Une anecdote m’est revenue ce matin sur la formation des jeunes internes et les difficultés considérables auxquelles ils se heurtent au début de leur carrière.
Premier choix, un soin intensif cardiologique en CHU.
Mon assistant passait sa vie en salle de cathétérisme, le PH préparait l’agrégation, le patron était absent (et pour le coup, c’était tant mieux…), et mon co-interne était tout aussi inexpérimenté que moi.
Heureusement, les infirmières étaient aguerries.

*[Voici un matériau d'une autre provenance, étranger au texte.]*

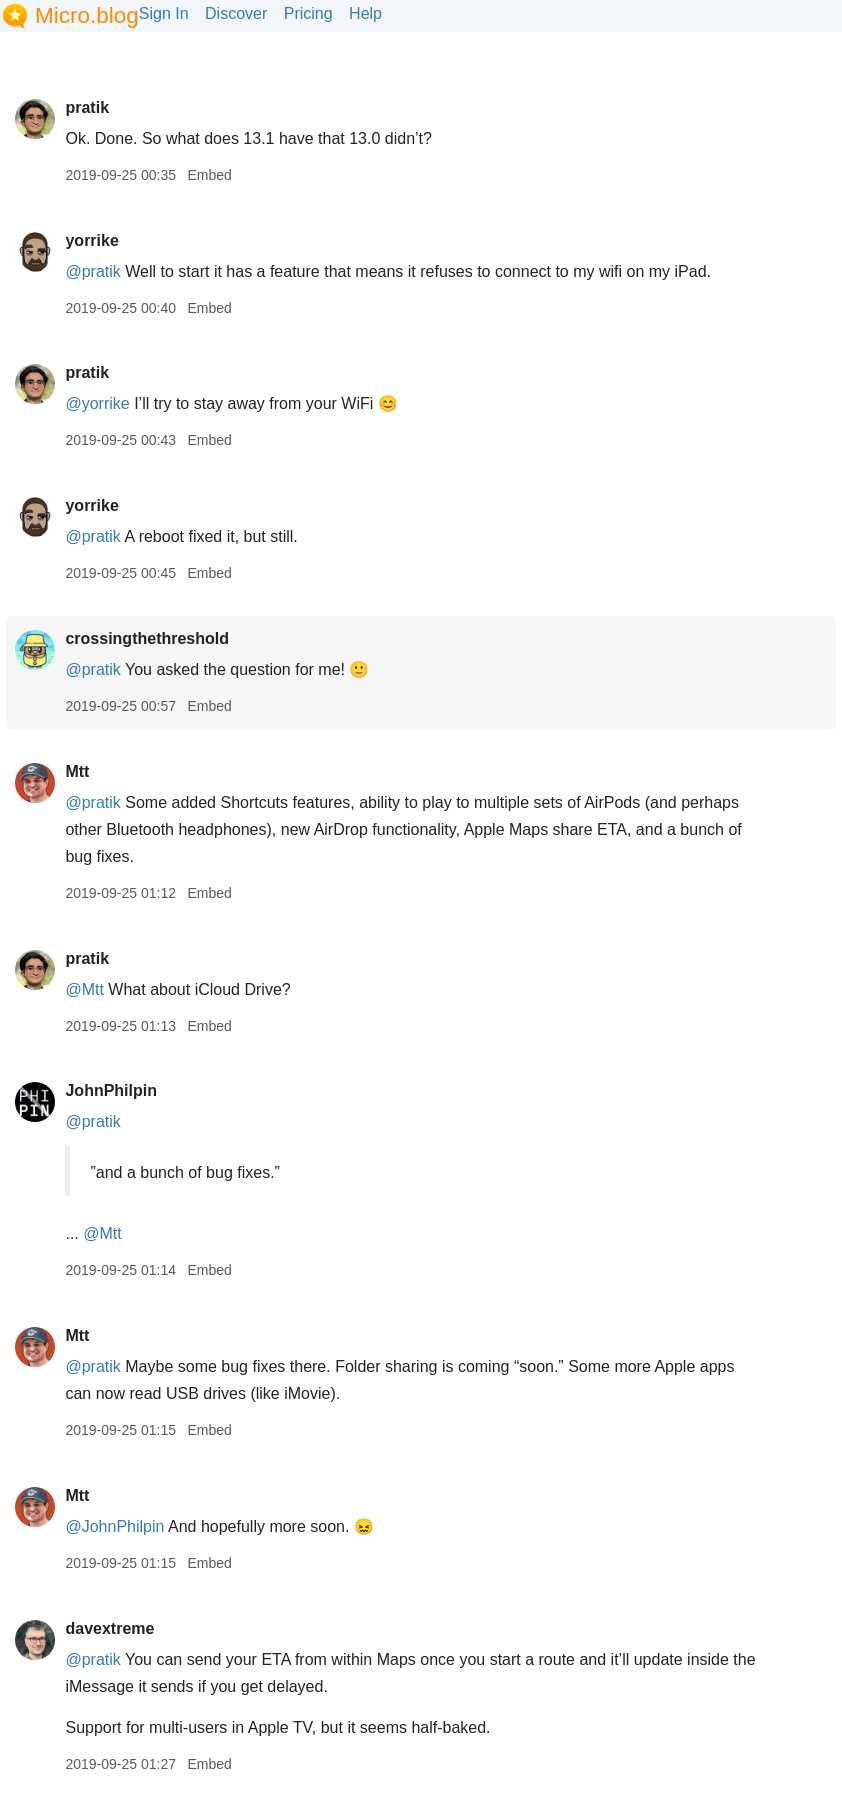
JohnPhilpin (111, 1090)
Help (365, 13)
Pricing (308, 13)
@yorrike (97, 403)
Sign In (164, 13)
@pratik (92, 271)
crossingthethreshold (147, 638)
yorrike (91, 240)
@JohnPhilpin (114, 1526)
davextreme (109, 1628)
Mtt (77, 771)
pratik (87, 107)
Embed (209, 175)
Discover (236, 13)
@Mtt (84, 989)
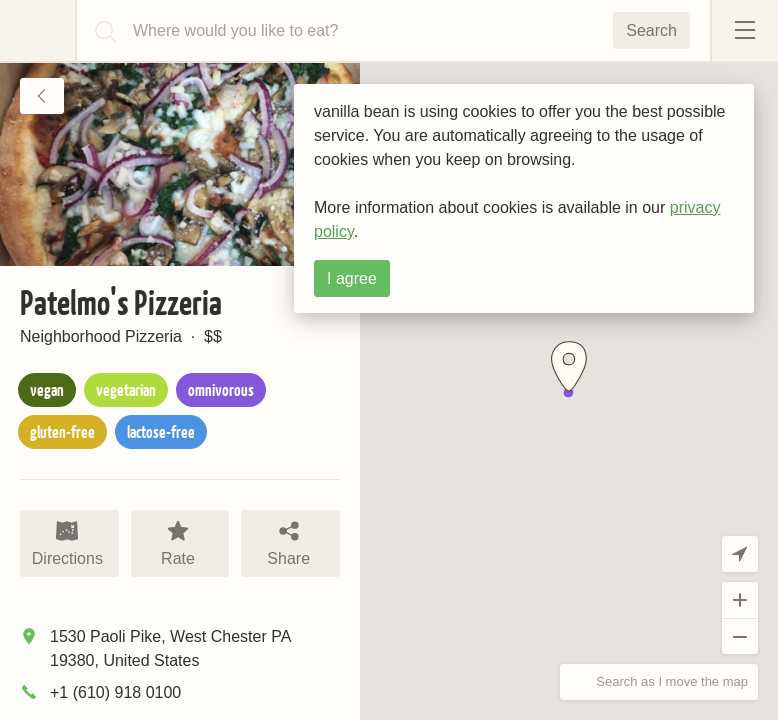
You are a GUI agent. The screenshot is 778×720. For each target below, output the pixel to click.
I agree (352, 278)
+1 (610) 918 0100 (115, 692)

Un système communiste s’est alors installé en douceur (c’est suffisamment rare pour être signalé) dans ces soins intensifs durant mes 3-4 premiers mois.
Je leur demandais ce qu’il fallait faire quand un patient arrivait. Avec mes connaissances théoriques, j’essayais de valider/d’améliorer ce qu’elles me proposaient, puis je signais la prescription collégiale.
Je n’étais pas interne des soins intensifs, mais secrétaire de la cellule des soins intensifs.
Ce fut une période très difficile dans ma vie de jeune médecin.

J’ai vécu exactement la même chose en soins intensifs pneumologiques, avec intubation à la volée par une interne de 2è semestre en médecine générale… Ce sont mes pires souvenirs de garde, je passais mon temps à redouter de tuer quelqu’un (jamais arrivé, heureusement!). Jamais plus ce stress, ça m’a dégoutée de l’urgence!
Au SAMU pareil, les ambulancières connaissaient mieux le job que moi qui tentait difficilement de ressortir de mes cases mémorielles toute la théorie en un minimum de temps!
Heu, mais pourquoi commencer par ça? Y a plus simple quand même! T’avais le choix?
Bah, je m’étais dit « autant commencer par le plus difficile ». Ça a été un peu dur mais formateur…
réponse :les fusées sont à l’est,les pacifistes à l’ouest§
tréve de plaisanterie :bon apprentissage du travail en équipe avec l’avantage de la protocolisation ancienne des thérapeutiques,le problème du diagnostic des complications des malades en place restait entier
autres temps autres moeurs mon patron demandait pour bagage préalable deux ans d’internat dont 6 mois de cardio avant de prendre ce type de galère
voir les patrons prendre les gardes sur place en 1983 lors de la première grève des internes a été un grand moment de rire mais ceux de toutes les réa ont vite cessé le mouvement de nuit il fallait laisser une chance aux patients tout le monde s’est souvenu jusqu’à sa mort du grand professeur machin en réa poly qui sous les yeux ébahis des fermières a joyeusement intubé ballonnet en haut!